Does utility begin at 100% accuracy?
Let’s begin by dissecting the status quo. Today, the industry relies on early-stage lawyers who are often fatigued and overworked. When a junior lawyer, at 2AM, is given a task to summarize 5 judgements or identify consent requirements across 50 facility agreements, this individual is unlikely to provide a 100% accurate output. Yet, the industry functions with full force, through a combination of trust and supervision. So while faultless accuracy is desirable, it’s not indispensable for utility. Here, it’s useful to divide legal work into two broad categories – high stakes, and low stakes. Let’s take Pool A of tasks – things like sorting a data room, preparing internal trackers, drafting the first cut of a list of dates, and summarizing judgements for a research note. Now let’s take Pool B – things like identifying change of control restrictions for an IPO, drafting a complex appeal, checking legal compliance of a contract, and identifying red flags in a takeover deal. While the categorizing of tasks into ‘high stakes’ and ‘low stakes’ is subjective and organization-specific, most would consider Pool B to carry higher stakes. Yet, Pool A takes up as much time of the lawyer, and often remains unbilled to the client.
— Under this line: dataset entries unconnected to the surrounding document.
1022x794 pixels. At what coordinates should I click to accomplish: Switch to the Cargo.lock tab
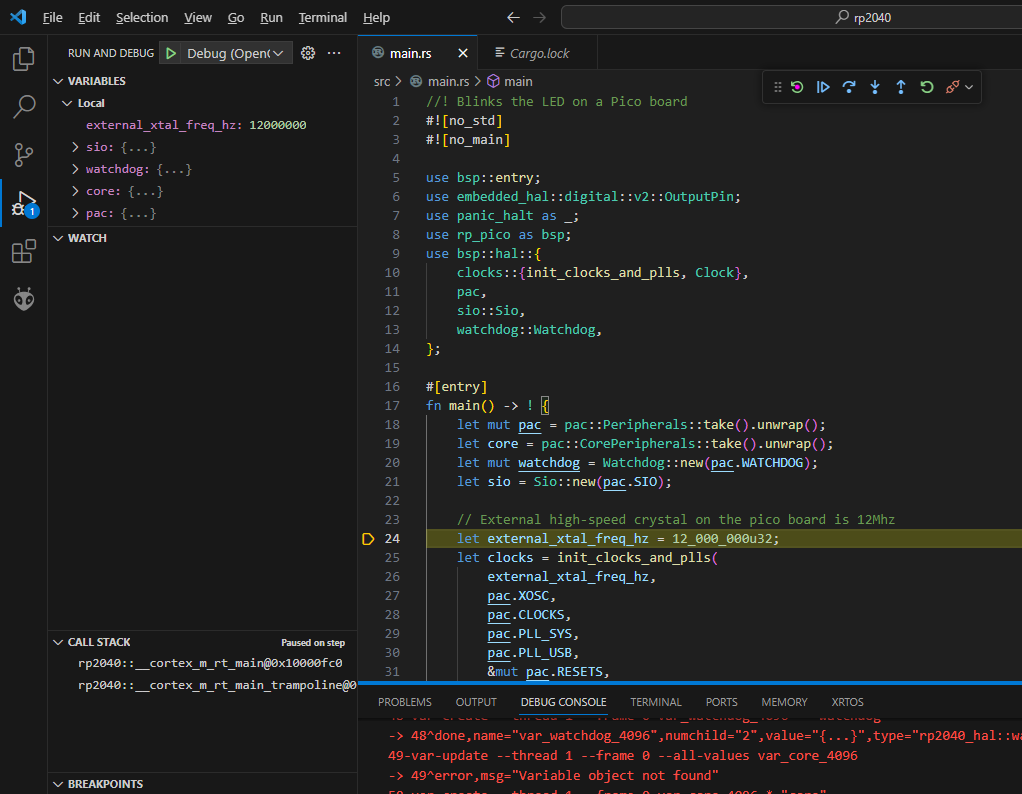(539, 53)
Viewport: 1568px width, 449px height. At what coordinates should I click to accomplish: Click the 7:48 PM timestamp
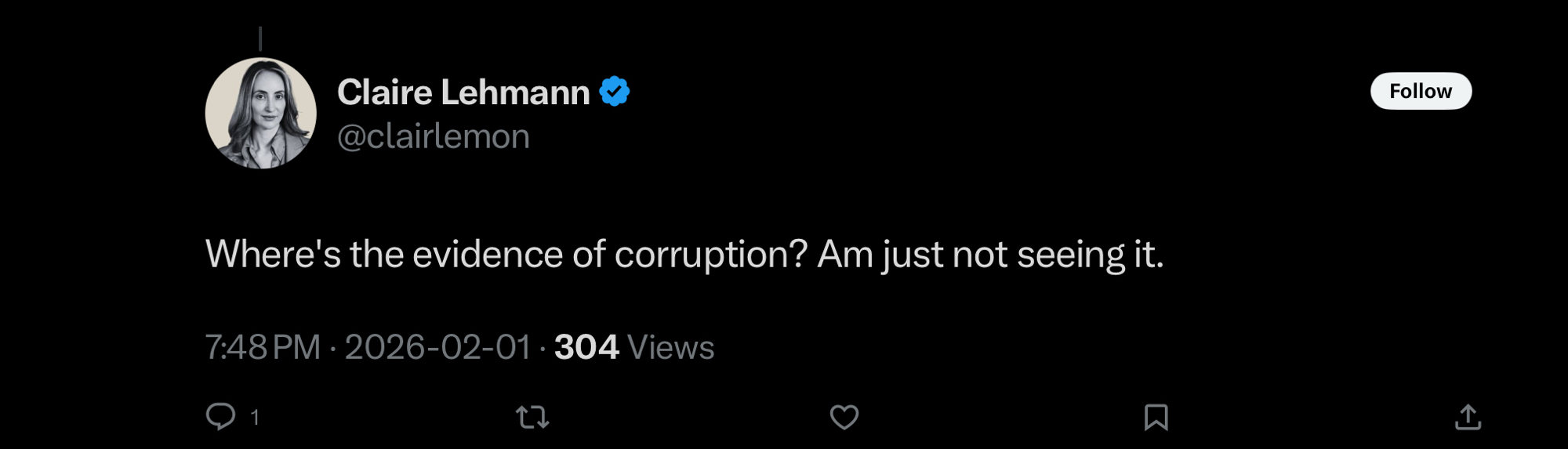pos(263,347)
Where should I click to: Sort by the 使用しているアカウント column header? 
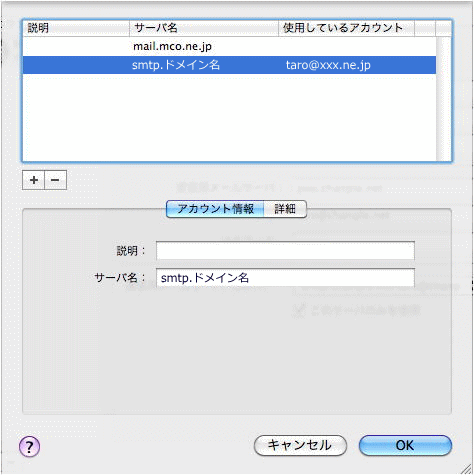point(346,28)
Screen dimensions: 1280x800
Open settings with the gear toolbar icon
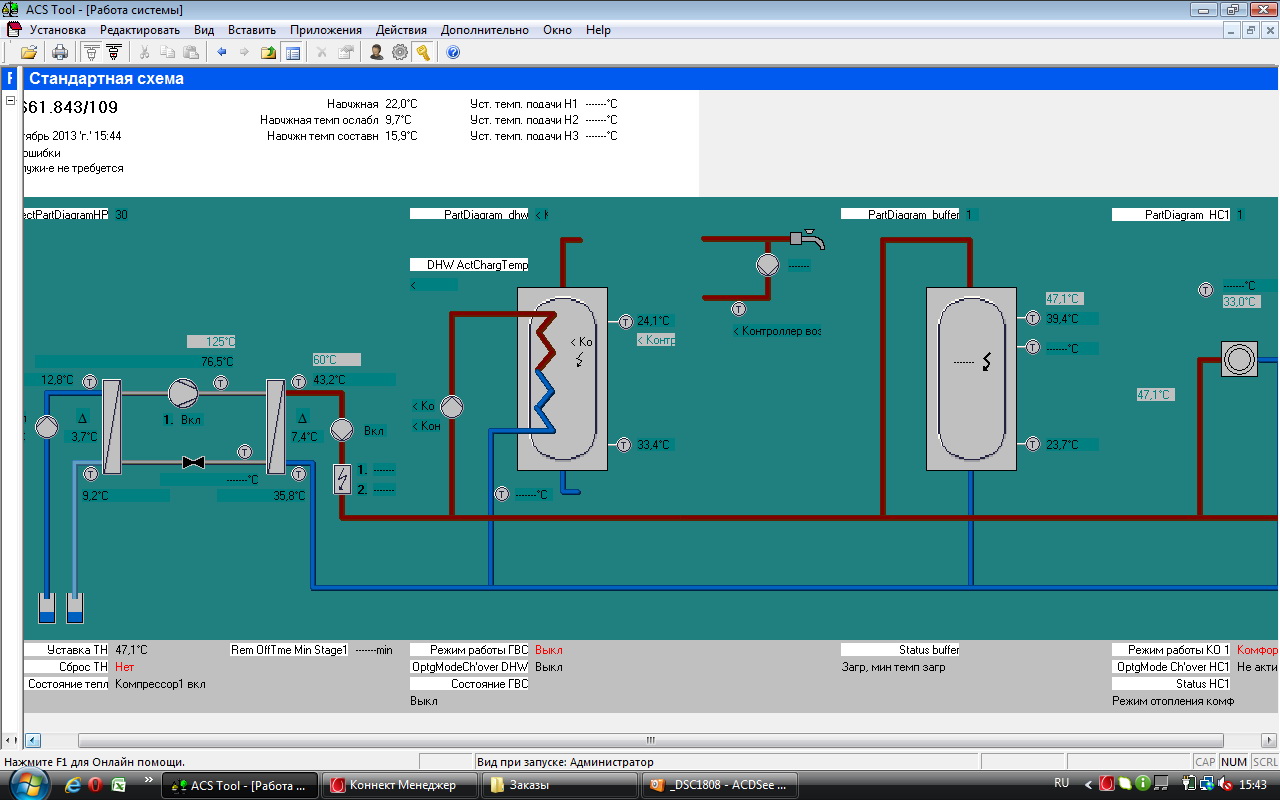tap(400, 53)
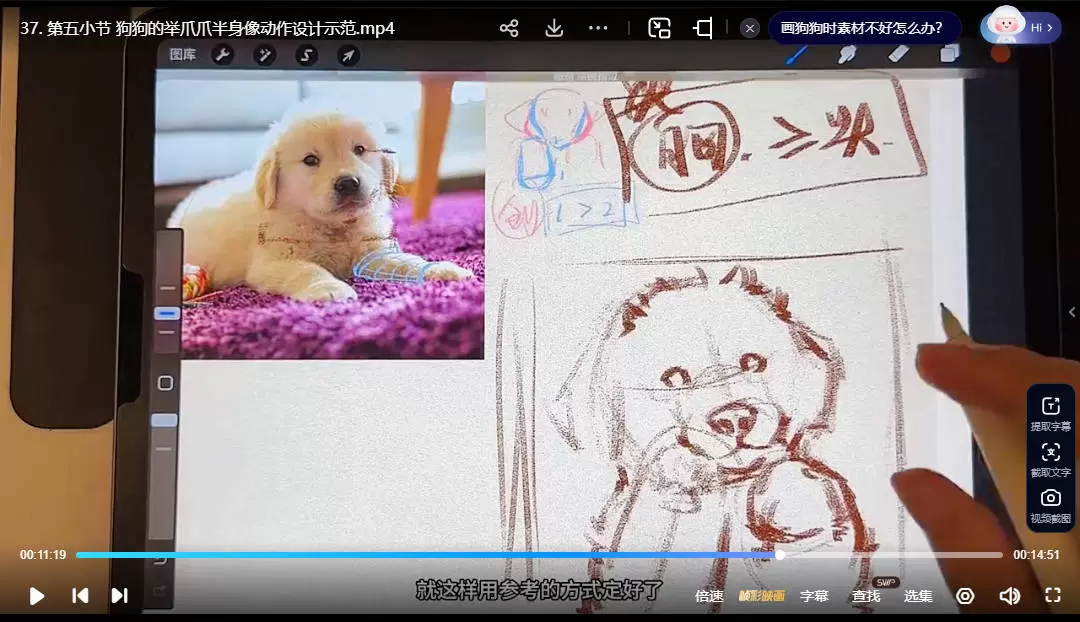The image size is (1080, 622).
Task: Open the 选集 episode list
Action: 917,595
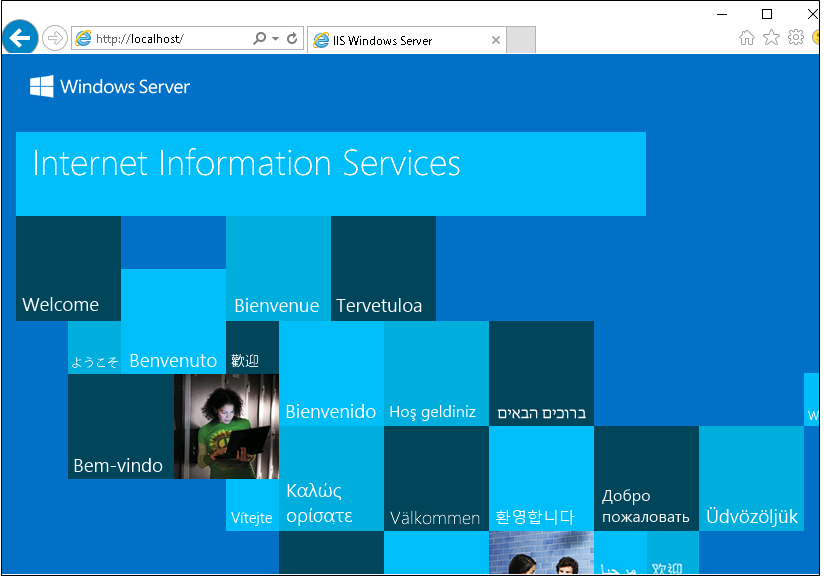Image resolution: width=824 pixels, height=578 pixels.
Task: Click the Welcome tile
Action: pyautogui.click(x=68, y=268)
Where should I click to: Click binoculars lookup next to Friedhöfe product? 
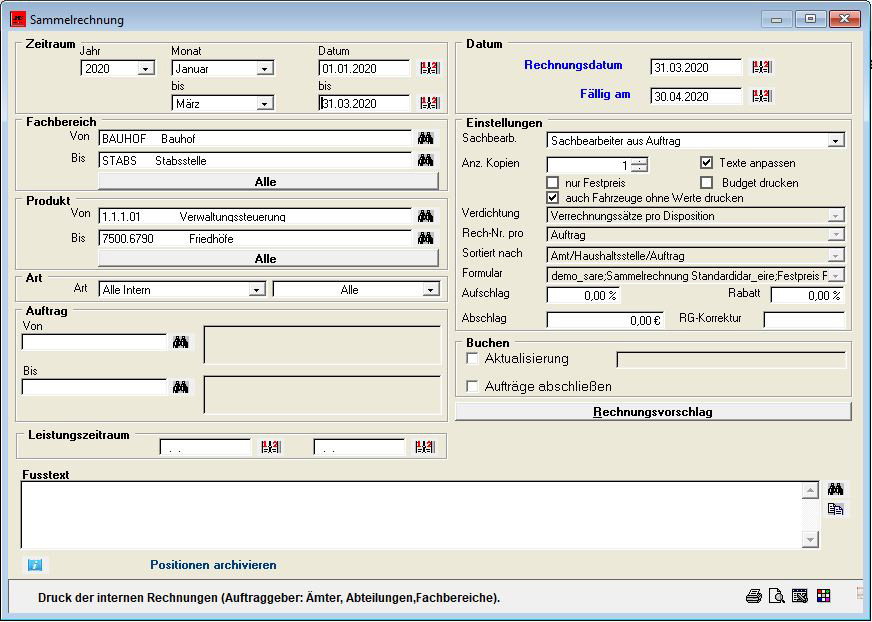tap(426, 238)
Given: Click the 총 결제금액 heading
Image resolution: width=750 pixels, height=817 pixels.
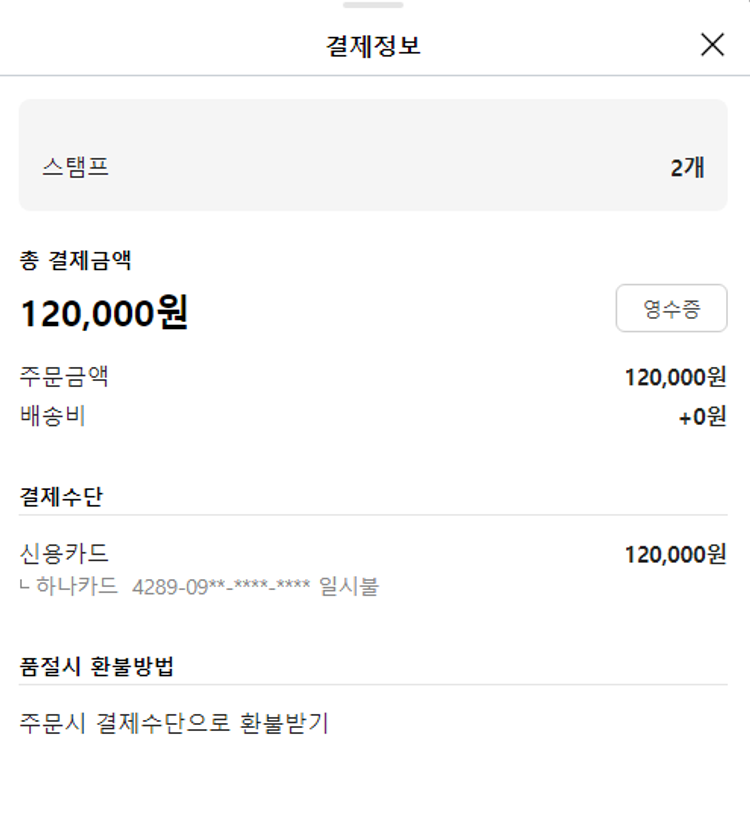Looking at the screenshot, I should pyautogui.click(x=76, y=262).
In this scenario, automating Pool A tasks offers an immediate ROI, freeing up bandwidth for higher-value work. A legally trained AI (in the form of Model A), is immediately capable of automating these tasks. Minor errors can be easily addressed during review, ensuring that lawyers don’t spend countless hours on tasks that don’t require deep legal expertise.
For Pool B tasks – those requiring strategic thought, nuanced legal understanding, and a focus on client outcomes – trust in AI becomes crucial. While a 95% accurate AI (like Model A) may not automate these tasks entirely, it can serve as a powerful ally. Imagine drafting a complex appeal: the AI can immediately highlight relevant precedents, spot inconsistencies, or flag missing issues. You may be required to apply these insights to the final draft, but it will amplify your efficiency, acting as a second pair of eyes and even spotting patterns or issues you might have missed. Even today, when you work with a new colleague or junior, you don’t trust them straight way – especially for the high stakes work. Your AI tool is no different. At first, it’s a bit of a “prove yourself” situation. But over time, you’ll learn how best to harness its power for the most critical legal work. Those who master that dance will deliver the most impactful legal services with speed, thoroughness, and precision.
The key takeaways? First, accuracy should only be judged in context of utility; and second, while it’s important to test the AI against itself, it’s equally important to test the AI against status quo. The legal world today is imperfect. The right AI tools can help augment human intelligence and empower lawyers to deliver better quality output, efficiently.